[What is expected]:
Word for word, return every record that follows.

[Stored data]
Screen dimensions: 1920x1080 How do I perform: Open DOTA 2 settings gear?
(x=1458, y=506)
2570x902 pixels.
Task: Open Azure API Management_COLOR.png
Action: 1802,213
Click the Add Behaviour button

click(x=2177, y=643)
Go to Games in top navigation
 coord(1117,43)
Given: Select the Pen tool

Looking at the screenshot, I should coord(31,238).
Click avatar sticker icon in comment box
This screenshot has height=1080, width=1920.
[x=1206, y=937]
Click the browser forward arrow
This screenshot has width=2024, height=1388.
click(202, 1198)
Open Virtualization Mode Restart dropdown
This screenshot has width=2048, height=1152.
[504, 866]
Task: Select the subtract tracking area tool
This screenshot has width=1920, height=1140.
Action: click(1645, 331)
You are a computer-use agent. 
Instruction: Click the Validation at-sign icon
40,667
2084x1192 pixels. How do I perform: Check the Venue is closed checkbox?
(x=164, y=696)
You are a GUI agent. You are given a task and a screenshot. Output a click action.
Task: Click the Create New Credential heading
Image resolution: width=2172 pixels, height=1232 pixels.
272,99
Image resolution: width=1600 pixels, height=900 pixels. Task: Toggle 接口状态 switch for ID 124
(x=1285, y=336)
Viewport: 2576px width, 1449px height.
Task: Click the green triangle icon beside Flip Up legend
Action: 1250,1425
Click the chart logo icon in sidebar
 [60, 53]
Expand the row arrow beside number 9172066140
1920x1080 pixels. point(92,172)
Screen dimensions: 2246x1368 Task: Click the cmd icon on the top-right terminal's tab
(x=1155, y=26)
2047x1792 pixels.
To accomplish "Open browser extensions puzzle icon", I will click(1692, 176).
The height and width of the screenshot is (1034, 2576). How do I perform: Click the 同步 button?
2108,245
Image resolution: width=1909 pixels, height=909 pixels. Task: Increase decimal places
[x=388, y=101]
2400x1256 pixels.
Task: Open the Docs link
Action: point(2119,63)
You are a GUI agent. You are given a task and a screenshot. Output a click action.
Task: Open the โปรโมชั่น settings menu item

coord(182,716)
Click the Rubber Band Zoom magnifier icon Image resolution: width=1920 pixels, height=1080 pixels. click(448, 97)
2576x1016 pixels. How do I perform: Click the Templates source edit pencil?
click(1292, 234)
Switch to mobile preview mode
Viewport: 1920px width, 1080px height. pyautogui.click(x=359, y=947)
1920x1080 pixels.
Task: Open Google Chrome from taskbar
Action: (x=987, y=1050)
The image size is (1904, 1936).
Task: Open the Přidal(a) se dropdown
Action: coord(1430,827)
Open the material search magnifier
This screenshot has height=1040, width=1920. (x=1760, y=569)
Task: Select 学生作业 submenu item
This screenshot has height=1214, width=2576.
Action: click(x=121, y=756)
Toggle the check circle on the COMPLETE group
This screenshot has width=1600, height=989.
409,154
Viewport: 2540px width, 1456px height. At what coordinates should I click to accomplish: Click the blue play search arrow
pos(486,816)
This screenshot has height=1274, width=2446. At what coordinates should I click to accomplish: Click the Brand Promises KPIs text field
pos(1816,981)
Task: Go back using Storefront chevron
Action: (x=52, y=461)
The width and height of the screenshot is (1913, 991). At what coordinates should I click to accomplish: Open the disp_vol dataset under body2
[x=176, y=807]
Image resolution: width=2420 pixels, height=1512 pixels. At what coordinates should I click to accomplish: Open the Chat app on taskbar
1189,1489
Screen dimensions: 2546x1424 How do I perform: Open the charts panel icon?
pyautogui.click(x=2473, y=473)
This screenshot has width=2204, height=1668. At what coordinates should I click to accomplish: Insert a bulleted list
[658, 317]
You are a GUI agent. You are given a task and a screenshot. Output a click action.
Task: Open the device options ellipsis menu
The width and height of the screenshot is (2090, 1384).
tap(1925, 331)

[Result for this exercise]:
Screen dimensions: 1920x1080 How do I perform: Open DOTA 2 settings gear?
(x=1458, y=506)
2570x902 pixels.
Task: Open Azure API Management_COLOR.png
Action: 1802,213
Click the Add Behaviour button

click(x=2177, y=643)
Go to Games in top navigation
 coord(1117,43)
Given: Select the Pen tool

Looking at the screenshot, I should coord(31,238).
Click avatar sticker icon in comment box
This screenshot has height=1080, width=1920.
[x=1206, y=937]
Click the browser forward arrow
This screenshot has width=2024, height=1388.
click(202, 1198)
Open Virtualization Mode Restart dropdown
This screenshot has width=2048, height=1152.
[504, 866]
Task: Select the subtract tracking area tool
This screenshot has width=1920, height=1140.
Action: click(1645, 331)
You are a computer-use agent. 
Instruction: Click the Validation at-sign icon
40,667
2084x1192 pixels. How do I perform: Check the Venue is closed checkbox?
(x=164, y=696)
You are a GUI agent. You are given a task and a screenshot. Output a click action.
Task: Click the Create New Credential heading
Image resolution: width=2172 pixels, height=1232 pixels.
272,99
Image resolution: width=1600 pixels, height=900 pixels. Task: Toggle 接口状态 switch for ID 124
(x=1285, y=336)
Viewport: 2576px width, 1449px height.
Task: Click the green triangle icon beside Flip Up legend
Action: 1250,1425
Click the chart logo icon in sidebar
 [60, 53]
Expand the row arrow beside number 9172066140
1920x1080 pixels. point(92,172)
Screen dimensions: 2246x1368 Task: Click the cmd icon on the top-right terminal's tab
(x=1155, y=26)
2047x1792 pixels.
To accomplish "Open browser extensions puzzle icon", I will click(1692, 176).
The height and width of the screenshot is (1034, 2576). How do I perform: Click the 同步 button?
2108,245
Image resolution: width=1909 pixels, height=909 pixels. Task: Increase decimal places
[x=388, y=101]
2400x1256 pixels.
Task: Open the Docs link
Action: point(2119,63)
You are a GUI agent. You are given a task and a screenshot. Output a click action.
Task: Open the โปรโมชั่น settings menu item

coord(182,716)
Click the Rubber Band Zoom magnifier icon Image resolution: width=1920 pixels, height=1080 pixels. click(448, 97)
2576x1016 pixels. How do I perform: Click the Templates source edit pencil?
click(1292, 234)
Switch to mobile preview mode
Viewport: 1920px width, 1080px height. pyautogui.click(x=359, y=947)
1920x1080 pixels.
Task: Open Google Chrome from taskbar
Action: (x=987, y=1050)
The image size is (1904, 1936).
Task: Open the Přidal(a) se dropdown
Action: coord(1430,827)
Open the material search magnifier
This screenshot has height=1040, width=1920. (x=1760, y=569)
Task: Select 学生作业 submenu item
This screenshot has height=1214, width=2576.
Action: click(x=121, y=756)
Toggle the check circle on the COMPLETE group
This screenshot has width=1600, height=989.
409,154
Viewport: 2540px width, 1456px height. At what coordinates should I click to accomplish: Click the blue play search arrow
pos(486,816)
This screenshot has height=1274, width=2446. At what coordinates should I click to accomplish: Click the Brand Promises KPIs text field
pos(1816,981)
Task: Go back using Storefront chevron
Action: (x=52, y=461)
The width and height of the screenshot is (1913, 991). At what coordinates should I click to accomplish: Open the disp_vol dataset under body2
[x=176, y=807]
Image resolution: width=2420 pixels, height=1512 pixels. At what coordinates should I click to accomplish: Open the Chat app on taskbar
1189,1489
Screen dimensions: 2546x1424 How do I perform: Open the charts panel icon?
pyautogui.click(x=2473, y=473)
This screenshot has width=2204, height=1668. At what coordinates should I click to accomplish: Insert a bulleted list
[658, 317]
You are a GUI agent. You are given a task and a screenshot. Output a click action.
Task: Open the device options ellipsis menu
The width and height of the screenshot is (2090, 1384).
tap(1925, 331)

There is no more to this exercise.